Why we stopped using the Microsoft .NET Framework 3.5 SP1 Client Profile

Ginipic 1.2 uses the Microsoft .NET Framework 3.5 SP1. It’s mainly built with WPF, and SP1 was an important update to WPF. The problem is that .NET 3.5 SP1’s installation isn’t light, and on some scenarios it needs to download dozens of MBs before installing (not to mention installation time). To simplify this process, Microsoft released the .NET 3.5 SP1 Client Profile, which is a subset of the complete framework that only contains what most client applications need. Naturally we were thrilled with the idea of a compact .NET installation, that is light-weight and installs faster.

We initially released Ginipic with the Client Profile, but have now switched back to the full 3.5 SP1 installation. This is why:

  • The biggest problem with the Client Profile is it’s installation and more specifically with it’s progress indication. The installer’s progress is very inaccurate, it hangs for a long time at around 40% and just “plays dead”. This made some users kill the installation in the middle (because they thought it was hanging) and forget all about Ginipic. Obviously this was unacceptable and caused us to lose users. Maybe if the installation was a bit more informative and said what it was doing, this wouldn’t have happened.
  • Installation GUI – what’s up with that? Why does the Client Profile’s installation has to look so funky and weird (colors, text)? Although it can be configured through Deployment.xml, it still looks strange and scares users (“What is this profile thing that’s being installed? I just wanted to use Ginipic”). And what’s the deal with the scary PREVIEW title? Does this mean that this isn’t an official release? Is it some kind of a beta installation? Is it only a preview of the “whole” client profile? Not a very good name.
  • For some reason the Client Profile’s installation requires a reboot after completing on some machines and configurations. Oddly, on the exact same machine the full .NET 3.5 SP1 installation doesn’t require a reboot. So what, now we have to punish the users because we chose to use the Client Profile? We’ve had situations where users didn’t use Ginipic for days after installation, only because they didn’t want to restart their machine. We also tried to suppress reboot on those machines and just run Ginipic after installation completes. Yeah, that didn’t work… (Unhandled MethodNotFoudExceptions)
  • We have a dependency on System.Web. It’s not your average HttpUtility usages to encode and decode URLs (we already opened System.Web with Red Gate’s .NET Reflector, formerly Lutz Roeder’s, and copied HttpUtility out to our own util to remove the dependency) because we’re using XmlRpc (which depends on System.Web) for some of the providers, and refactoring it out was out of the question. We actually managed to solve this problem by simply including System.Web.dll, 5MB (!!!!), in our setup. This isn’t an ideal solution, but it worked.
  • The final reason that made us drop the Client Profile was its effectiveness. Since it can only be installed on machines that aren’t running any version of the .NET Framework, it’s only relevant for fresh, out-of-the-box, Win XP SP2 machines (Vista ships with .NET 3.0). Having to go through all of the above trouble only to make things easier for a small part of our users (one can debate on how small that group really is) just isn’t worth it.

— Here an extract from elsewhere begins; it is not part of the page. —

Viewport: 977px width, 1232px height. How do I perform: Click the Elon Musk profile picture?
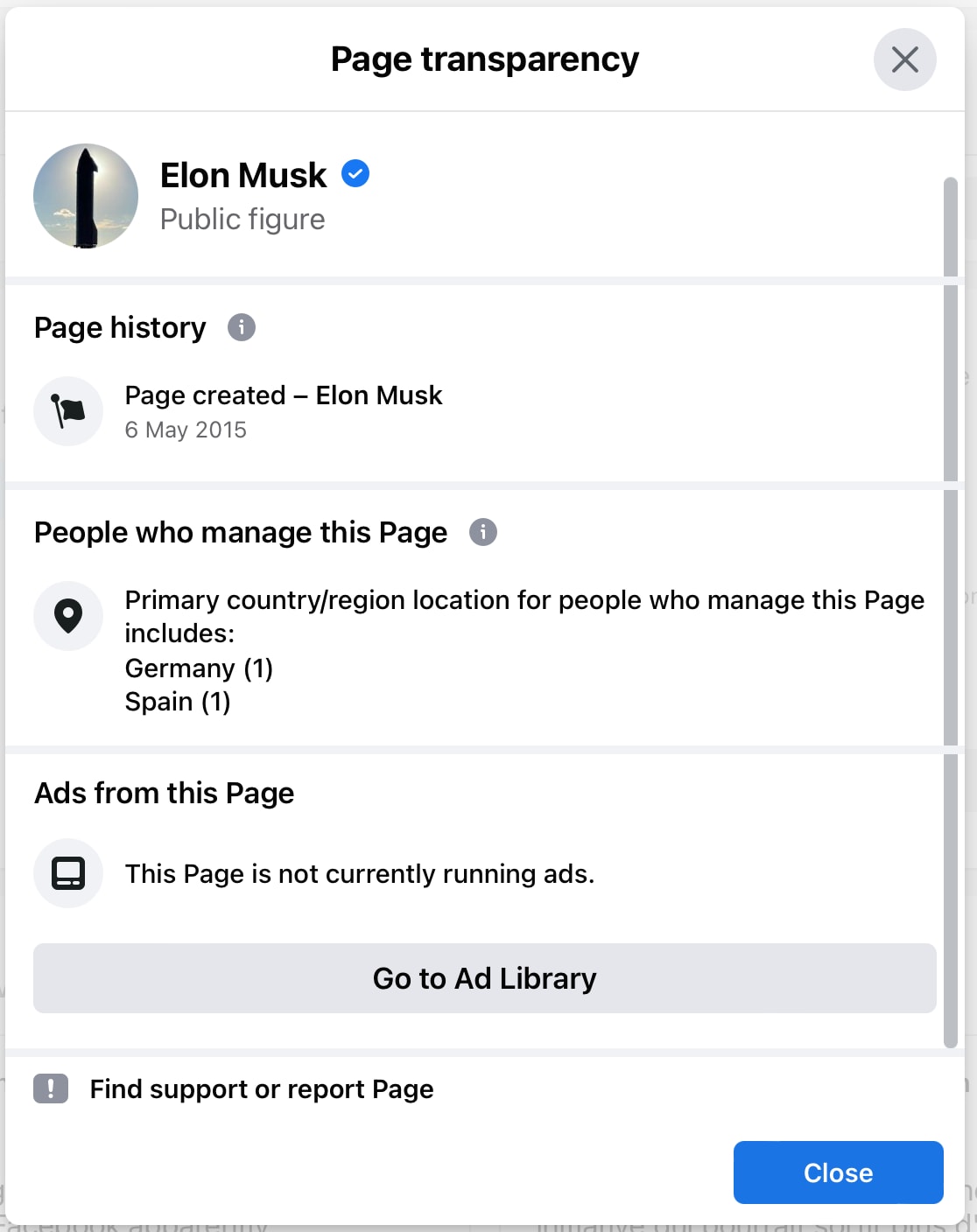(86, 196)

So, what did we do? We switched back to the full installation. Because we wanted to reduce the amout of clicks needed throughout our installation, we used the full installation with the /passive switch, which only reports progress and doesn’t ask any questions. As with the Client Profile, this mode of the full package reports misleading and inconsistent progress, and gets us nowhere. So we finally decided to run the full package as it is, with it’s  License dialog, Progress dialog and Finish dialog. Although this requires more clicks from the user and his attention, at least he knows what’s happening, the download speed and size, and overall progress.

We really hope that this will help us save those lost-due-to-a-bad-and-long-installation users. For the future:

  • Waiting anxiously for Microsoft to release .NET 3.5 SP1 as a Windows Update (Still on for Q1 2009?).
  • Hoping that the next version of the Client Profile’s installation is more friendly and smooth.